If you discover you have been dropped there's usually a reason. It might not be one you agree with but by the time you get to that point there's rarely anything you can do about it.

I've been dropped by a friend. I had no idea why but had new baby twins and didn't have the time/energy to do much about it. I found out two years later it was because I had breast fed my 6 week old babies in front of her. Hmm.

There won't be any begging emails from me.

noiwontstoptalking · 06/09/2015 14:04

Faire it's Sunday afternoon - she's probably having a life.

diddl · 06/09/2015 14:25

"She didn't turn up
She was repeated late to meet up
She would double book and leave to go somewhere else"

So the friend didn't care enough about the OP to not do the above, but the OP is wrong for withdrawing?

I'm sure the friend could figure it out if she tried!

Pneumometer · 06/09/2015 14:39

She also always invited other people that I didn't know when we went out for dinner

The OP is a saint to tolerate that more than once.
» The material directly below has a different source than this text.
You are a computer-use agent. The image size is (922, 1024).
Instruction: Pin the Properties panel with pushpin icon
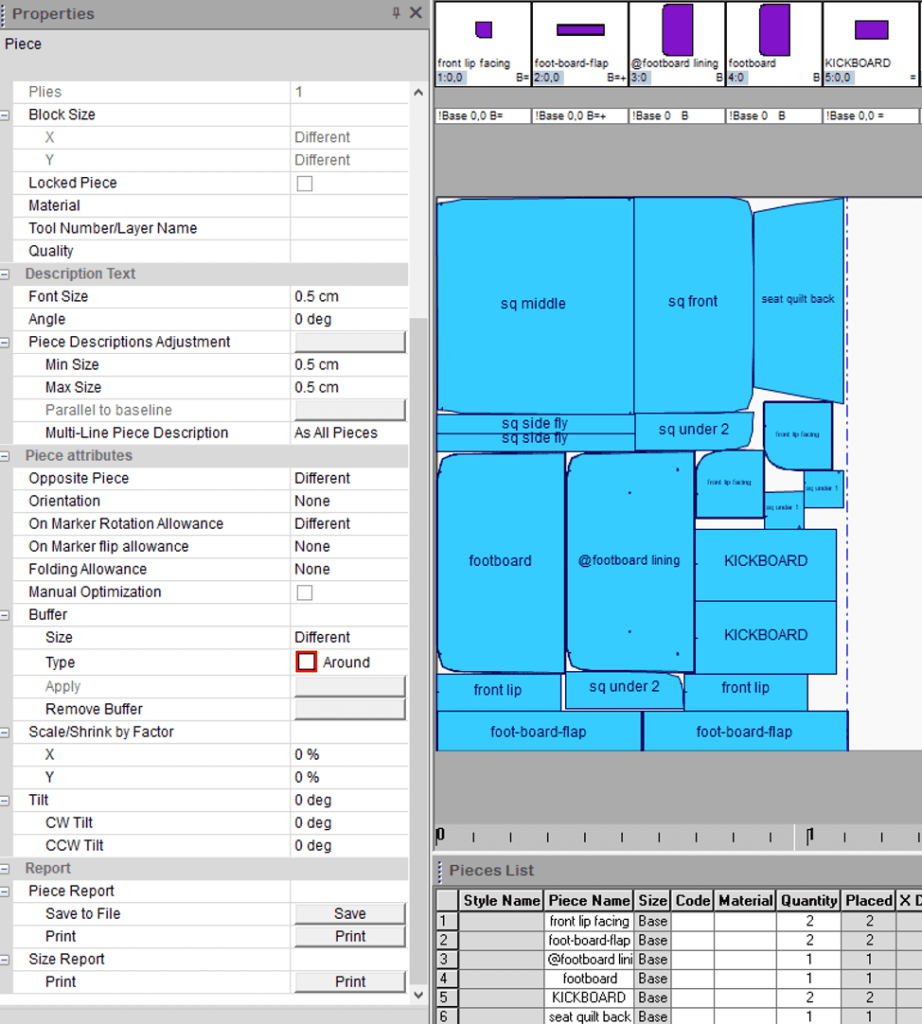click(397, 14)
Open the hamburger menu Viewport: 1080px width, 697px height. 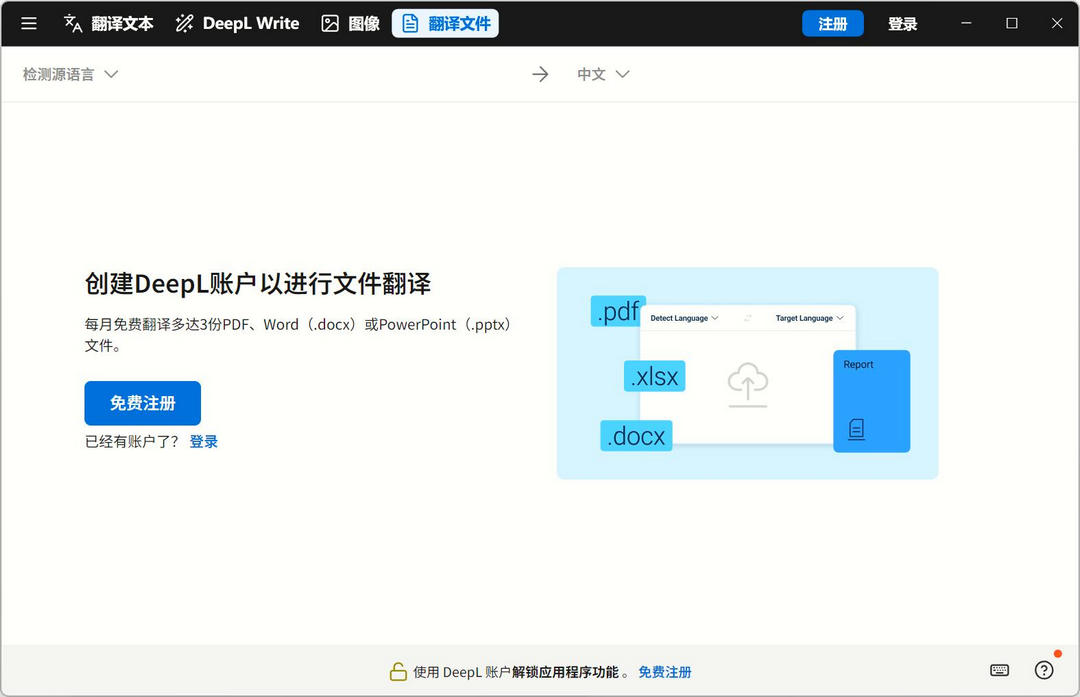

Doing that says "these other people are more interesting than you, and you're lucky that I'm willing to let you meet them."

noiwontstoptalking · 06/09/2015 15:20

diddl erm if you were quoting me, I don't think the OP was wrong for withdrawing and I don't think she was wrong for not providing a detailed reason why.

diddl · 06/09/2015 15:26

Sorry, noiwont I quoted you & then made a general comment aimed at people thinking that the OP should explain/give another chance.

I agree that she doesn't need to.

Her friend's actions show how much she thinks (or not in this case imo) of OP.

Scarydinosaurs · 06/09/2015 15:27

I can't believe that link- such self obsessed garbage!

HeighHoghItsBacktoWorkIGo · 06/09/2015 15:33

Your "friend" sounds completely immature and self-obsessed. You really don't have time for the drama. Sounds like you have grown apart. By all means, be as polite and kind as you can, but don't "feed" the narrative and don't keep getting sucked into her version of the story.

pandarific · 06/09/2015 15:49

I don't think the OP is wrong for withdrawing.

However, considering the quite intense feelings given voice to in the link, OP's friend may be a bit depressed/emotionally fragile. In which case, if it were me, I'd give an explanation (even if it's a half-truth 'oh I'm just so busy now') for the distancing because I wouldn't want to add to any fuckery that she already has going on, and there is nothing worse than not knowing. YMMV.

pandarific · 06/09/2015 15:53

I am also not trying to guilt the OP - she's not responsible for her friend's emotional state or mental health. Just that link is quite intense.